Month: April 2022

Adding a certain compound to certain chemical reactions, such as: 877133-54-5, 4-Bromo-2,6-diethylpyridine, can increase the reaction rate and produce products with better performance than those obtained under traditional synthetic methods. Here is a downstream synthesis route of the compound, Recommanded Product: 4-Bromo-2,6-diethylpyridine, blongs to pyridine-derivatives compound. Recommanded Product: 4-Bromo-2,6-diethylpyridine

Zinc cyanide (546 mg, 4.67 mmol) was added to a degassed solution of 4-bromo-2,6- diethylpyridine (500 mg, 10.8 mmol) and tetrakis(triphenylphoshpine) palladium (137 mg, 0.17 mmol) in dry DMF (5 ml_). The resulting reaction mixture was heated at 100C for 16 h. The mixture was cooled to room temperature, diluted with ethyl acetate (15 ml_) and filtered through Celite. The filter cake was washed with ethyl acetate (2 x 10 ml_). The combined organic filtrate was washed with water (10 ml_) and saturated aqueous NaCI, dried over anhydrous sodium sulfate, filtered, and concentrated under reduced pressure. The crude product was purified by flash chromatography, eluting with 40% to 60% ethyl acetate in petroleum ether, to afford 2,6-diethylisonicotinonitrile (270 mg, 73%). 1H NMR: 6H (300 MHz, DMSO-c/6) 7.56 (2H, s), 2.77 (4H, q, J 7.5), 1.23 (6H, t, 7.5).

The synthetic route of 877133-54-5 has been constantly updated, and we look forward to future research findings.

Reference:
Patent; MIRONID LIMITED; ADAM, Julia Mary; ADAMS, David Roger; KULKARNI, Santosh Shripad; NANDURDIKAR, Rahul Shripad; (131 pag.)WO2019/193342; (2019); A1;,
Pyridine – Wikipedia,
Pyridine | C5H5N – PubChem

Application of 116855-08-4, With the rapid development and complex challenges of chemical substances, the synthesis of new drugs is usually one of the most effective ways to increase yield.116855-08-4, name is 1H-Pyrazolo[3,4-b]pyridine-3-carboxylic acid, molecular formula is C7H5N3O2, molecular weight is 163.13, as common compound, the synthetic route is as follows.

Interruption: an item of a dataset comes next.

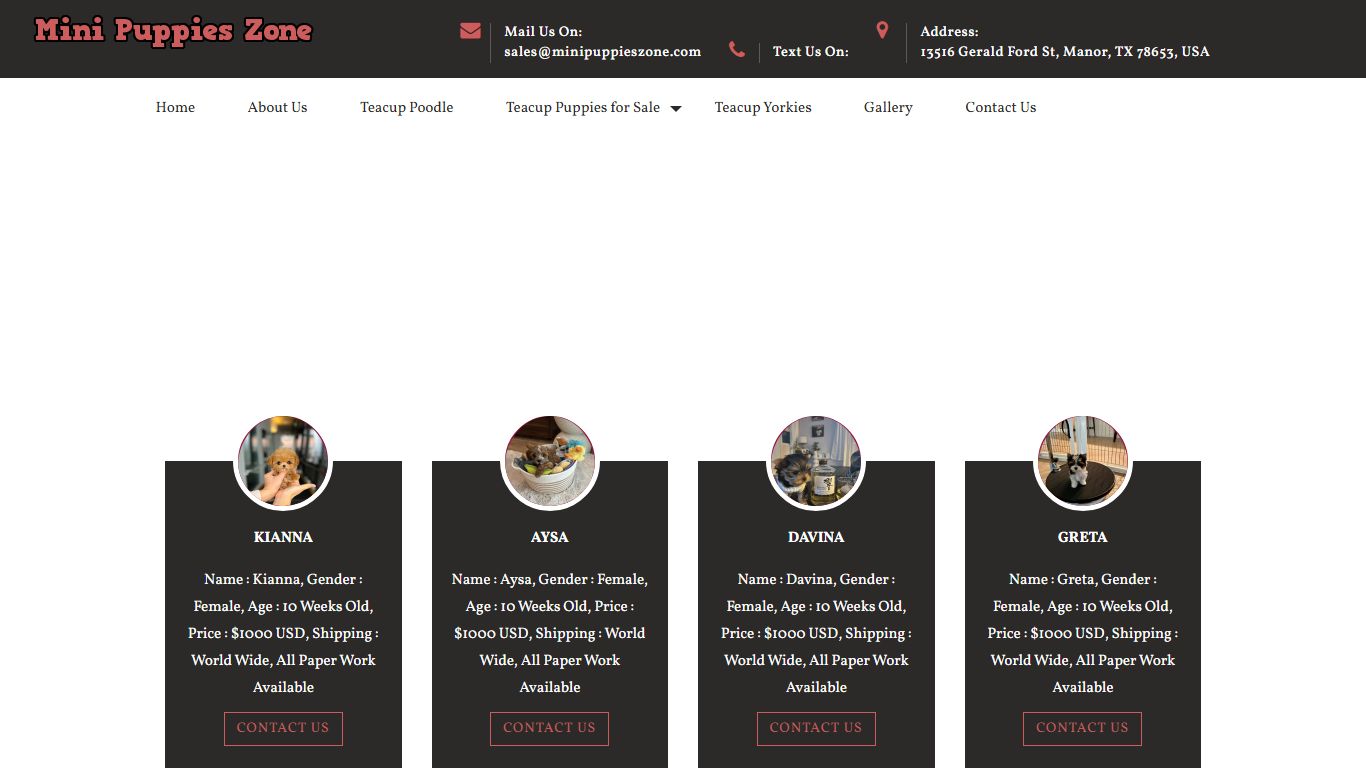Click the sales@minipuppieszone.com email address
1366x768 pixels.
tap(602, 52)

To a solution of 1H-pyrazole[3,4-b]pyridine-3-carboxylic acid (XV) (0.39 g, 2.4 mmol) in dry MeOH (10 mL) was added concentrated H2SO4 (4 drops) and refluxed for 6 h under nitrogen. The solution was cooled and the solvent was evaporated under vacuum. The residue was partitioned between DCM and saturated aqueous NaHCO3 solution. The organic layer was separated, dried over MgSO4, filtered and concentrated under reduced pressure. The crude product was purified on a flash silica gel column (100% DCM?3:97 MeOH:DCM) to produce methyl 1H-pyrazolo[3,4-b]pyridine-3-carboxylate (XVI) as a white solid (382 mg, 2.16 mmol, 90% yield). 1H NMR (CDCl3) delta ppm 4.08 (s, 3H), 7.38 (m, 1H), 8.63 (dd, J=8.10 Hz, J=1.51 Hz, 1H), 8.72 (dd, J=4.62 Hz, J=1.41 Hz, 1H); ESIMS found for C8H7N3O2 m/z 178.2 (M+H)

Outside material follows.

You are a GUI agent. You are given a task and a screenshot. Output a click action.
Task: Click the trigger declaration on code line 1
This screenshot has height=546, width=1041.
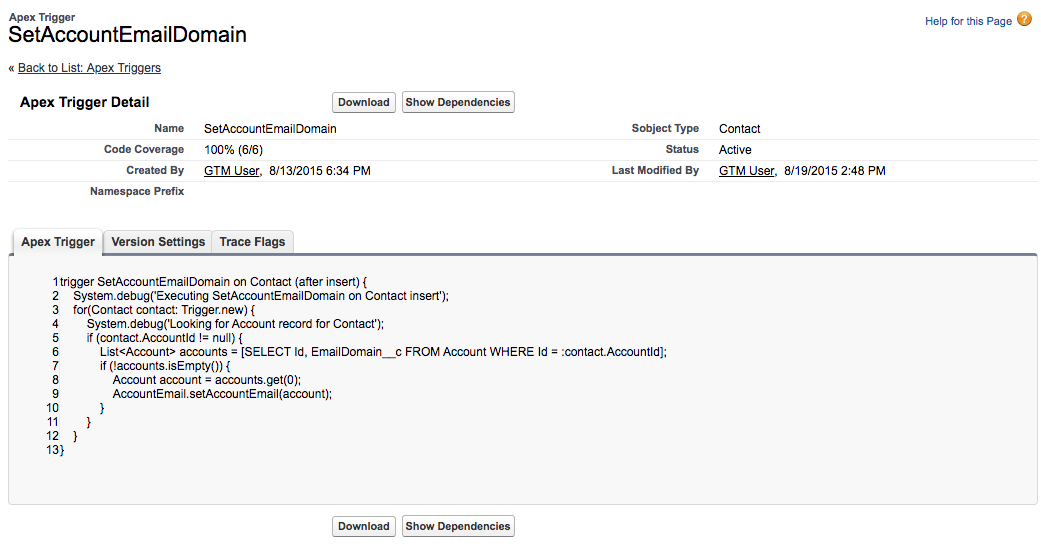(x=215, y=282)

Statistics shows that 116855-08-4 is playing an increasingly important role. we look forward to future research findings about 1H-Pyrazolo[3,4-b]pyridine-3-carboxylic acid.

Reference:
Patent; Samumed, LLC; Hood, John; Kumar KC, Sunil; Wallace, David Mark; US2013/296302; (2013); A1;,
Pyridine – Wikipedia,
Pyridine | C5H5N – PubChem

Related Products of 380380-64-3, As we all know, there are many different methods for the synthesis of a compound, and people can choose the synthesis method that suits their own laboratory according to the actual situation. 380380-64-3, name is 5-Bromo-2-(2-methyl-2H-tetrazol-5-yl)pyridine, molecular formula is C7H6BrN5, The compound is widely used in many fields, so it is necessary to find a new synthetic route. The downstream synthesis method of this compound is introduced below.

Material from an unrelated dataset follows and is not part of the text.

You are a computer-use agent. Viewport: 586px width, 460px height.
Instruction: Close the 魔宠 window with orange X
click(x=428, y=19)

Under the protection of nitrogen, add 17.7g of 2-methyl-5- (5-bromopyridin-2-yl) tetrazole, 27.7g of borate intermediate, 0.663g of tricyclohexylphosphine and 0.23L of dioxane Stir to dissolve; add a solution of potassium carbonate 175g in water 70mL at one time; add 0.88g of tris (dibenzylideneacetone) dipalladium, vacuum-nitrogen replacement three times, then heat the reaction to 70C, and keep the reaction for 1 hour, filter the reaction Liquid, rinse, add 15% saline solution to the mother liquor (the mass concentration refers to the mass of sodium chloride as a percentage of the total mass of saline solution) 100mL, separate layers, separate organic phase, and concentrate in vacuum (temperature 45 65 , pressure -0.08MPa -0.1MPa) to dry, the crude product is stirred in ethyl acetate 120mL) for 12 hours to 16 hours and filtered, and the wet product is dried in a vacuum (pressure -0.01MPa -0.1MPa) oven Dry at 45 C to 55 C for 8 hours to 12 hours to obtain 26.0 g of off-white solid as terdazolamide phosphate II, with a total yield of 55.1% (based on benzyl 3-fluoro-4-bromophenylcarbamate) ). HPLC purity 96.23%.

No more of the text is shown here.